What you should do =
Write out exactly the lines from the one holding "Screen dimensions: 1047x654" to the last line of the entries, both ends included and nothing else, without the pictures.

Data supplied =
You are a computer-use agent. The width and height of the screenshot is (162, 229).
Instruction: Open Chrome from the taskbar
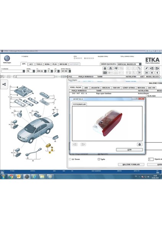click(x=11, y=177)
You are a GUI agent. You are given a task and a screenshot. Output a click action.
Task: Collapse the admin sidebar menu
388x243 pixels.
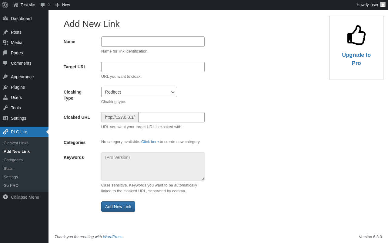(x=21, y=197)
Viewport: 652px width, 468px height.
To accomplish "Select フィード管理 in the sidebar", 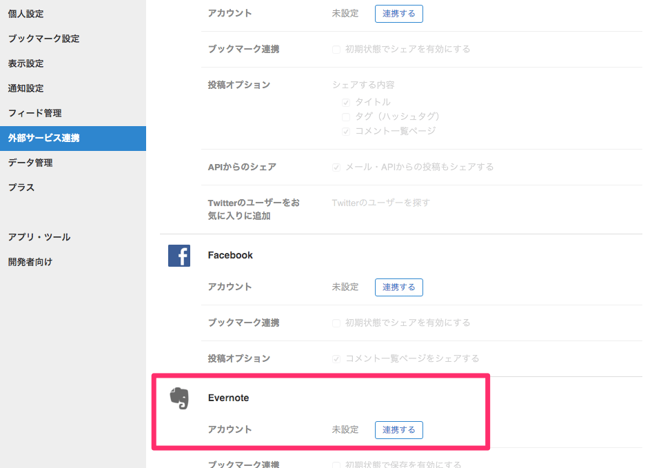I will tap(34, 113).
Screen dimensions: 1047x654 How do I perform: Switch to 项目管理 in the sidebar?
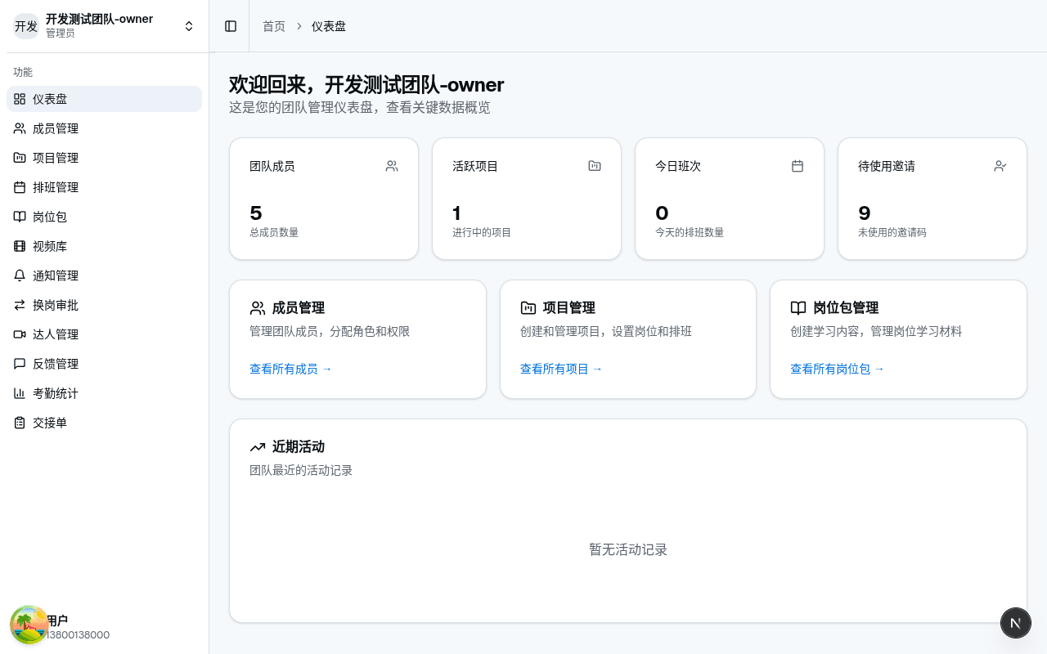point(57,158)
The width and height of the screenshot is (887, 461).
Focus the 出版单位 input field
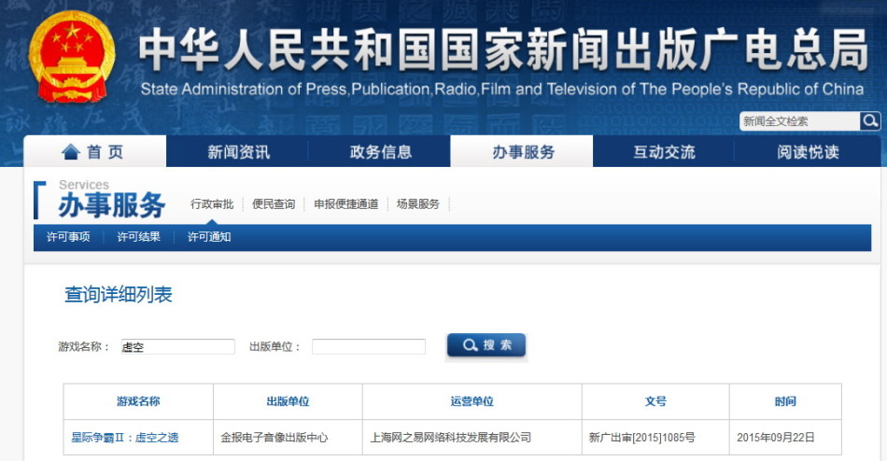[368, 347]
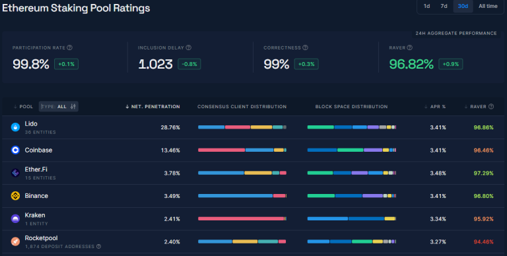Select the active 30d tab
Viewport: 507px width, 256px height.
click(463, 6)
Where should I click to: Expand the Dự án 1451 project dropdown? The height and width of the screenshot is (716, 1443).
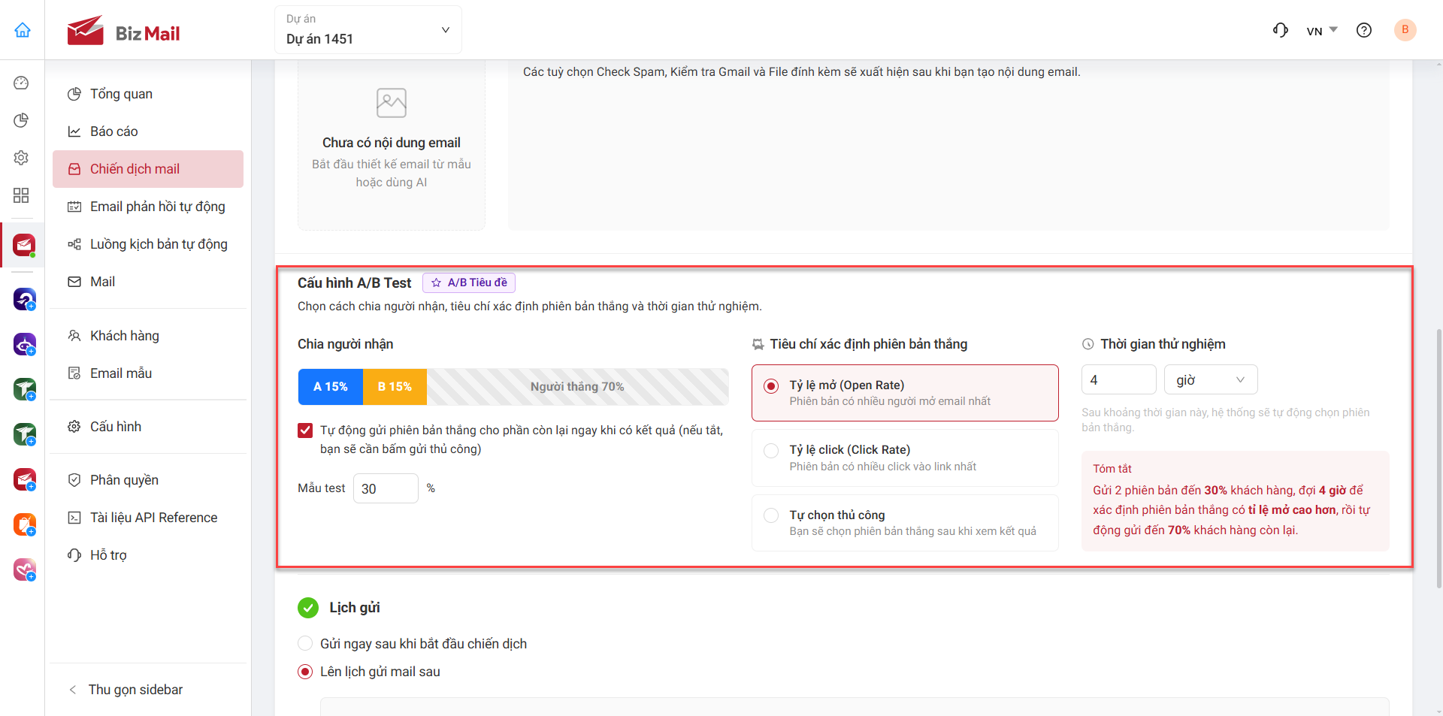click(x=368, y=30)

Problem solution =
Screen dimensions: 1047x654 How do I perform: Switch to 项目管理 in the sidebar?
point(57,158)
The width and height of the screenshot is (887, 461).
Focus the 出版单位 input field
[368, 347]
Select the active 30d tab
Viewport: 507px width, 256px height.
click(463, 6)
Where should I click to: Expand the Dự án 1451 project dropdown? The height and width of the screenshot is (716, 1443).
click(x=368, y=30)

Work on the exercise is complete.